Housing and Community Development Act of 1987
- Other short titles: An Act to amend and extend certain laws relating to housing, community and neighborhood development and preservation, and related programs, and for other purposes.
- Nicknames: Emergency Low Income Housing Preservation Act of 1987
- Enacted by: the 100th United States Congress
- Effective: February 5, 1988

Citations
- Public law: 100-242
- Statutes at Large: 101 Stat. 1815

Codification
- Titles amended: 42 U.S.C.: Public Health and Social Welfare
- U.S.C. sections amended: 42 U.S.C. ch. 69 § 5301

Legislative history
- Introduced in the Senate as S. 825 by William Proxmire (D–WI) on March 24, 1987; Committee consideration by Senate Banking, Housing, and Urban Affairs, House Banking, Finance, and Urban Affairs; Passed the Senate on March 31, 1987 (71-27); Passed the House on June 17, 1987 (passed voice vote); Reported by the joint conference committee on November 6, 1987; agreed to by the House on November 9, 1987 (391-1) and by the House on December 21, 1987 (391-2); Senate agreed to amendment on December 21, 1987 (agreed voice vote); Signed into law by President Ronald Reagan on February 5, 1988;

= Housing and Community Development Act of 1987 =

The Housing and Community Development Act of 1987, P.L. 100-242, 101 Stat. 1815, is a United States federal law which amended the Housing and Community Development Act laws with regards to the Housing Act of 1937. The amendments revised sections of the Act concerning community and neighborhood development, family and single housing, and preservation for low income home owners.

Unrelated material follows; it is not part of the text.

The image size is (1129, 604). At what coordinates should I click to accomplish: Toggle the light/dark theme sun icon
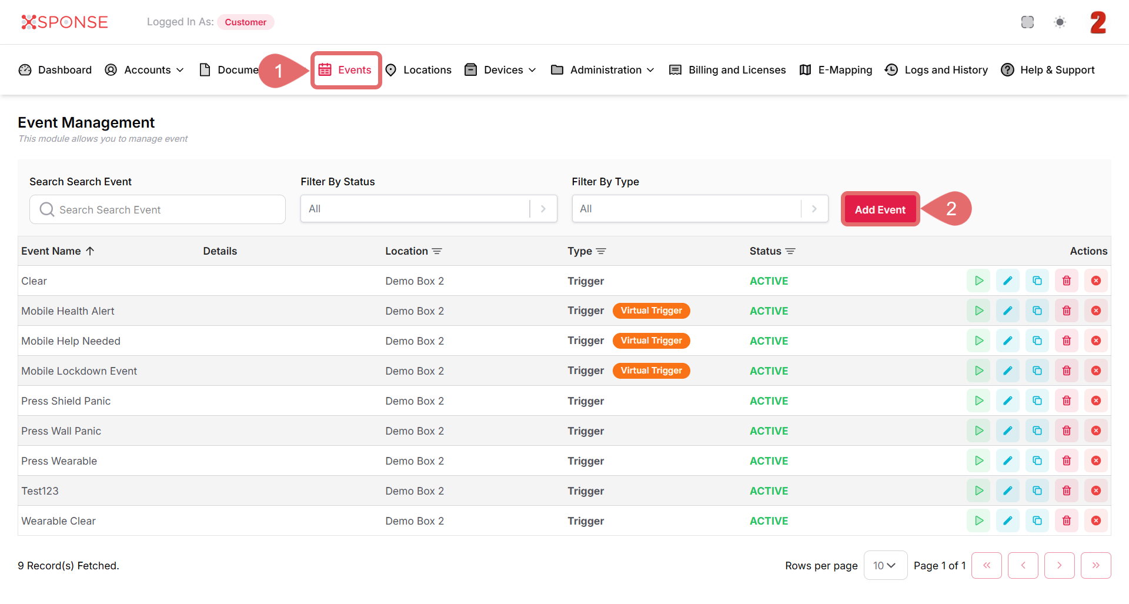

The law provided insurance for FHA Home Equity Conversion Mortgages (HECM) better known as a home equity conversion loan or reverse mortgage.

Title VI of the Act established the Nehemiah Housing Opportunity Grants ("NHOP") program, intended to encourage homeownership by making federal grants to nonprofit organizations who would, in turn, loan funds to low-income families purchasing homes being built or rehabilitated under an approved program. NHOP ceased operation in 1991 when it was repealed by section 289 of the Cranston-Gonzalez National Affordable Housing Act of 1990 (42 USC 12839).

The S. 825 legislation was passed by the 100th U.S. Congressional session and signed into law by the 40th President of the United States Ronald Reagan on February 5, 1988.